The essay analyzes several areas (Photography, Cinema, Visual Arts) of Giovanna Brogna Sonnino’s research with a focus on the hybrid nature of Lettere al Dott. B. 1979-1987 (2019). This artbook is an unconventional way of narration that combines a collection of letters to her psychoanalyst with an heterogeneous variety of visual content ranging from postcards to collages. Lettere al Dott. B. 1979-1987 represents the ultimate essence of Brogna/Sonnino’s work: the archive as an artistic message, the contamination between verbal and visual, and the merge between art and therapy.
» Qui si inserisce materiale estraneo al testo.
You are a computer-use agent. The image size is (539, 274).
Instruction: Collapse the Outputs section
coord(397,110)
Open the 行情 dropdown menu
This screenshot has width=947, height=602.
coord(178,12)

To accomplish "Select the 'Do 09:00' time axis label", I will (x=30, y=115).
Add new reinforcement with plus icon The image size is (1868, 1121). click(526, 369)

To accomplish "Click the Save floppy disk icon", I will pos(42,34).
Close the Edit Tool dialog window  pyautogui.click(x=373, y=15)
Relying on different media, techniques and strategies including also fototexts and atlas, the artist composes a very personal and original autobiography.

 

 

 

1. Autobiografia e (auto)terapia

 

Giovanna Brogna/Sonnino è un’autrice versatile e dall’ampio orizzonte culturale che ama sconfinare tra tecniche e linguaggi spesso incrociati tra loro.[1] Alla fine degli anni Settanta, dopo la formazione storico-artistica tra Firenze e Catania, Brogna/Sonnino si trasferisce a Roma, dove si interessa al mondo del cinema e della televisione grazie alla specializzazione come cineoperatrice.[2] Negli stessi anni si dedica alla fotografia ma la sua prima mostra è del 1986. All’attività lavorativa per la RAI si affianca quella altrettanto prolifica di autrice e produttrice indipendente che mai abbandona l’imprinting del cinema dato dall’insieme di narrazione e ritmo. Con Mathelika e Drifting Pictures Brogna/Sonnino realizza film, docufilm e documentari e parallelamente si cimenta nella sceneggiatura, attività emblematica di un immaginario conteso tra gli ambiti della visualità e della scrittura.[3] Bruno Di Marino coglie precocemente l’importanza di questo nesso nel video Parliamone (1998):

 

 

Con questi linguaggi espressivi Brogna/Sonnino sperimenta un originale intreccio iconotestuale che si basa sul rapporto simbiotico tra arte, vita e terapia ed è riconducibile alla pratica dell’accumulazione terapeutica di oggetti d’affezione attraverso l’archivio. Lo sguardo sull’archivio è infatti presente nei suoi diversi (e forse complementari) progetti, accomunati dalla logica dell’atlante e dal prelievo di immagini preesistenti, che consentono all’artista di pervenire alla definizione della propria identità.[5]